Sikorsky internal model designations

S-70A
The S-70A is Sikorsky's designation for Black Hawk models produced for export.

S-70A-1
Desert Hawk; variant for Saudi Arabian military

S-70A-1L
Saudi Desert Hawk Medevac variant

S-70A-5
Variant for Philippine Air Force

S-70A-9
Variant for Australian Army, licence-built by Hawker de Havilland

S-70A-11
Variant for Jordanian Air Force

S-70A-12
Search and rescue variant for Japan Air Self-Defense Force (JASDF) and Japan Maritime Self-Defense Force (JMSDF)

S-70A-14
Variant for Royal Brunei Air Force; one in civil use by the Government of Brunei

S-70A-16
Test model fitted with Rolls-Royce Turbomeca RTM322 engines

S-70A-17
Variant for Turkish military

S-70A-19
Designation for aircraft to be license-built by Westland Helicopters in the United Kingdom (Westland WS-70); none produced

S-70A-21
Variant for Egyptian military

S-70A-24
Variant for Mexican military

S-70A-26
Variant for Moroccan military

S-70A-27
Variant for Royal Hong Kong Auxiliary Air Force

S-70A-33
Variant for Brunei, used as civil transport by the government

S-70A-42
Variant for Austrian Armed Forces

S-70B
The S-70B (originally S-70L) is Sikorsky's designation for export versions of the Sea Hawk naval helicopter with folding main rotors and tail. India will acquire several S-70B for its navy.

S-70C
S-70C
Search and Rescue Variant for Republic of China Air Force

S-70C(M)-1/2
 Export version for the Republic of China Navy, equipped with an undernose radar and a dipping sonar.

S-70i
The S-70i is Sikorsky's designation of the UH-60M produced by PZL Mielec in Poland.

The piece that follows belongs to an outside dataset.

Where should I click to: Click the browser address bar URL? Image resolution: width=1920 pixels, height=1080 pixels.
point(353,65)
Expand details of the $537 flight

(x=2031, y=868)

Non-US military designations

AH-60L
Australian export model never produced

AH-60L
Colombian Air Force Arpia III gunship version, equipped with FLIR, machine guns and rockets 

UH-60J
Designation used by JASDF and JMSDF

UH-60JA
Licence-built by Mitsubishi for JASDF and JMSDF

SH-60J
Japanese Version of SH-60B without Sonobuoy launcher. Licence-built by Mitsubishi for JMSDF.

SH-60K
Upgraded from SH-60J (K stands for "Kai"), which has newer sensors and weapons. Manufactured by Mitsubishi.